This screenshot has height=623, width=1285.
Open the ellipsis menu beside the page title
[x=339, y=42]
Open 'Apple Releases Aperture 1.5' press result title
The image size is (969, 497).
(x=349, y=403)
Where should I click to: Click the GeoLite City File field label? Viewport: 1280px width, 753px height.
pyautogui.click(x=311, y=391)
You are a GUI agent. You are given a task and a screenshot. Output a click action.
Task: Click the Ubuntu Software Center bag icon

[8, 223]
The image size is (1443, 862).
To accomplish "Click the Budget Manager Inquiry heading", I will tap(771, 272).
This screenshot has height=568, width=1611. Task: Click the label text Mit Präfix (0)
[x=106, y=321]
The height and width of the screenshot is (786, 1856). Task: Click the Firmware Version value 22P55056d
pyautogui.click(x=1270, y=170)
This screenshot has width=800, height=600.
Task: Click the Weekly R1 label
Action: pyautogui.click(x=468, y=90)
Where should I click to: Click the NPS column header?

************

▸ TASK TO CARRY OUT: Whatever the entries above contain, reproduce all of them exactly.

▸ EXERCISE ANSWER:
This screenshot has height=623, width=1285.
Open the ellipsis menu beside the page title
[x=339, y=42]
Open 'Apple Releases Aperture 1.5' press result title
The image size is (969, 497).
(x=349, y=403)
Where should I click to: Click the GeoLite City File field label? Viewport: 1280px width, 753px height.
pyautogui.click(x=311, y=391)
You are a GUI agent. You are given a task and a screenshot. Output a click action.
Task: Click the Ubuntu Software Center bag icon

[8, 223]
The image size is (1443, 862).
To accomplish "Click the Budget Manager Inquiry heading", I will tap(771, 272).
This screenshot has height=568, width=1611. Task: Click the label text Mit Präfix (0)
[x=106, y=321]
The height and width of the screenshot is (786, 1856). Task: Click the Firmware Version value 22P55056d
pyautogui.click(x=1270, y=170)
This screenshot has width=800, height=600.
Task: Click the Weekly R1 label
Action: pyautogui.click(x=468, y=90)
Where should I click to: Click the NPS column header?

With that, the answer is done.